## Task objective
Write out the data below in full, please. Keep every character as given.

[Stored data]
▼

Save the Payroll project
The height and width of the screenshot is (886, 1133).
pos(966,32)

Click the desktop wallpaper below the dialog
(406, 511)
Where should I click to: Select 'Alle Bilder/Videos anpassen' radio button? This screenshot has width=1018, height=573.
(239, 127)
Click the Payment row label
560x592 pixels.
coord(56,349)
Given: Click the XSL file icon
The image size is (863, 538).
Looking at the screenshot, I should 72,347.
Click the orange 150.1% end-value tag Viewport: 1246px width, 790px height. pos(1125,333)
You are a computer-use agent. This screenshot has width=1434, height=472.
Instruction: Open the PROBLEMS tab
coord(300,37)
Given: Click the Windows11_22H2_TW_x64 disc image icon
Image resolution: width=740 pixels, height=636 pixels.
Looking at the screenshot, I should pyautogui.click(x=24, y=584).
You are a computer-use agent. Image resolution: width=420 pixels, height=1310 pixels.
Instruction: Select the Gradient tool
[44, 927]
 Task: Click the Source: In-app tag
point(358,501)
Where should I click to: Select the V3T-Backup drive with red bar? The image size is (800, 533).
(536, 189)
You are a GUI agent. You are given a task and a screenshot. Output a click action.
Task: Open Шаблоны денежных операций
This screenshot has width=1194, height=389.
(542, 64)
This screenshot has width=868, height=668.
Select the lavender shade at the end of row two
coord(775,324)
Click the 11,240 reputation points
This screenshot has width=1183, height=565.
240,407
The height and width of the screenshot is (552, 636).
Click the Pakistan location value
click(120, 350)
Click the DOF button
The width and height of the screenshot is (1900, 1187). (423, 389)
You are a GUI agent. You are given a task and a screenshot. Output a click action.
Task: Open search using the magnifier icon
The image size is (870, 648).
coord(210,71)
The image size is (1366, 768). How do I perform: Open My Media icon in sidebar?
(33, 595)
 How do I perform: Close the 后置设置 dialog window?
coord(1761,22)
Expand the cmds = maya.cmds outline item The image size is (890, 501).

▲

## Response area
Save the Payroll project
The height and width of the screenshot is (886, 1133).
pos(966,32)

Click the desktop wallpaper below the dialog
(406, 511)
Where should I click to: Select 'Alle Bilder/Videos anpassen' radio button? This screenshot has width=1018, height=573.
(239, 127)
Click the Payment row label
560x592 pixels.
coord(56,349)
Given: Click the XSL file icon
The image size is (863, 538).
Looking at the screenshot, I should 72,347.
Click the orange 150.1% end-value tag Viewport: 1246px width, 790px height. pos(1125,333)
You are a computer-use agent. This screenshot has width=1434, height=472.
Instruction: Open the PROBLEMS tab
coord(300,37)
Given: Click the Windows11_22H2_TW_x64 disc image icon
Image resolution: width=740 pixels, height=636 pixels.
Looking at the screenshot, I should pyautogui.click(x=24, y=584).
You are a computer-use agent. Image resolution: width=420 pixels, height=1310 pixels.
Instruction: Select the Gradient tool
[44, 927]
 Task: Click the Source: In-app tag
point(358,501)
Where should I click to: Select the V3T-Backup drive with red bar? The image size is (800, 533).
(536, 189)
You are a GUI agent. You are given a task and a screenshot. Output a click action.
Task: Open Шаблоны денежных операций
This screenshot has width=1194, height=389.
(542, 64)
This screenshot has width=868, height=668.
Select the lavender shade at the end of row two
coord(775,324)
Click the 11,240 reputation points
This screenshot has width=1183, height=565.
240,407
The height and width of the screenshot is (552, 636).
Click the Pakistan location value
click(120, 350)
Click the DOF button
The width and height of the screenshot is (1900, 1187). (423, 389)
You are a GUI agent. You are given a task and a screenshot. Output a click action.
Task: Open search using the magnifier icon
The image size is (870, 648).
coord(210,71)
The image size is (1366, 768). How do I perform: Open My Media icon in sidebar?
(33, 595)
 How do I perform: Close the 后置设置 dialog window?
coord(1761,22)
Expand the cmds = maya.cmds outline item The image size is (890, 501).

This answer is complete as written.